Craig Mod on boredom

Craig Mod, writing for Literary Hub:

When I’m not talking, just walking (which is most of the time), I try to cultivate the most bored state of mind imaginable. A total void of stimulation beyond the immediate environment. My rules: No news, no social media, no podcasts, no music. No “teleporting,” you could say. The phone, the great teleportation device, the great murderer of boredom. And yet, boredom: the great engine of creativity. I now believe with all my heart that it’s only in the crushing silences of boredom—without all that black-mirror dopamine — that you can access your deepest creative wells.
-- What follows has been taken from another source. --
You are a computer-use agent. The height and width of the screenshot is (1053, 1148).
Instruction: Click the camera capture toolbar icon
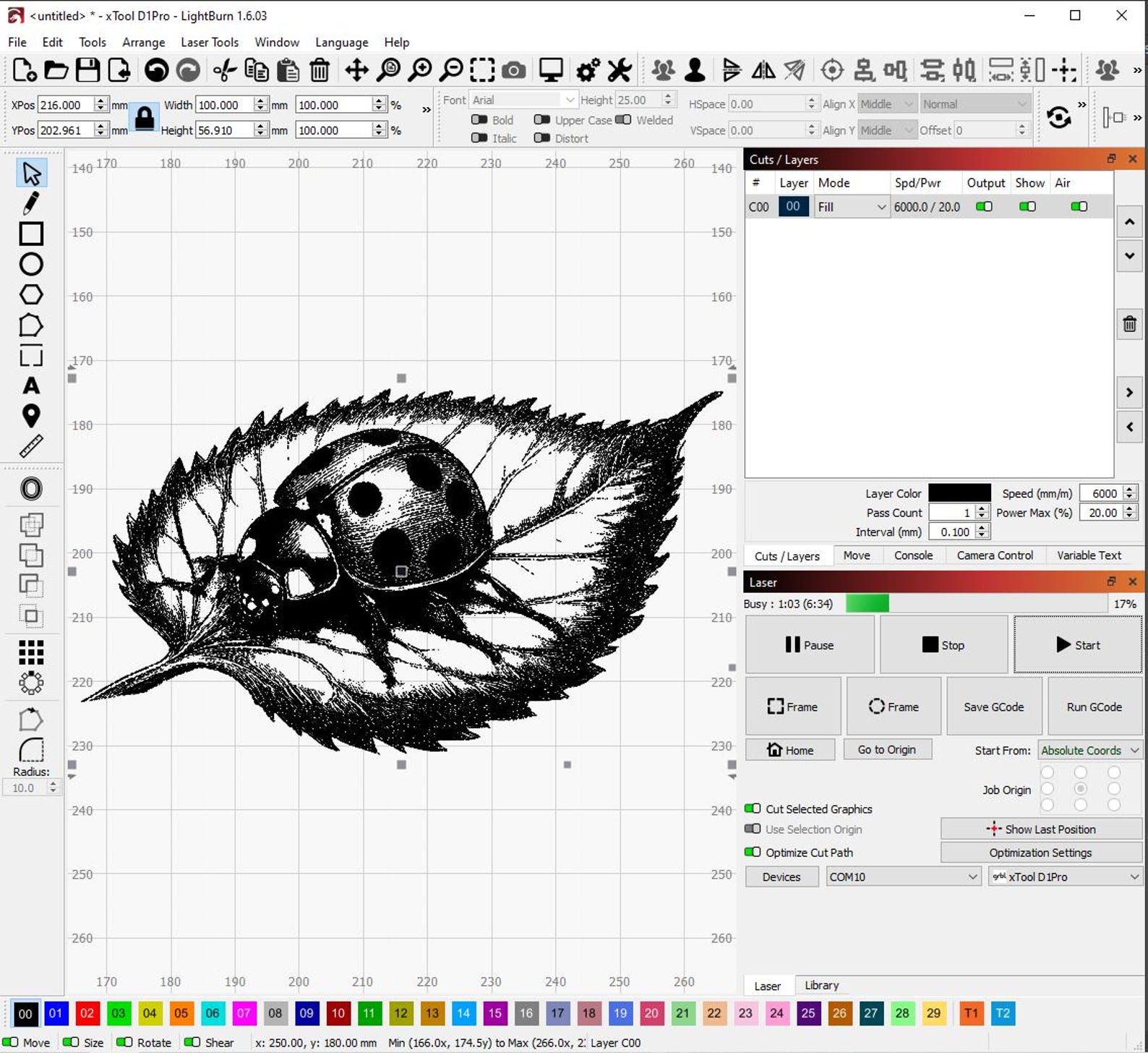click(513, 70)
And for so many people these days, they’ve never so much as attempted to dip in a ladle, let alone dive down into those uncomfortable waters made accessible through boredom.

For me, from this boredom—this blankness of mind as I walk past sometimes fields and sometimes giant gambling pachinko parlors—words flow. I can’t stop them. My mind begins writing about what we see and refuses to shut up. That gap created by a lack of artificial stimulation is filled—thanks to the magic plasticity of our brains—with words and more words. Without Candy Crush, an inverted event horizon spawns, and out shoots: thoughts. I dictate as I walk. From afar, it looks like I’m either on a board meeting call with a CEO or am insane. Amidst all of this, in the lulls of dictation, I photograph—people, objects, mountains, trees, stumps, deer, shrines, temples, dogs depressed and dogs joyful, homes well used and those abandoned.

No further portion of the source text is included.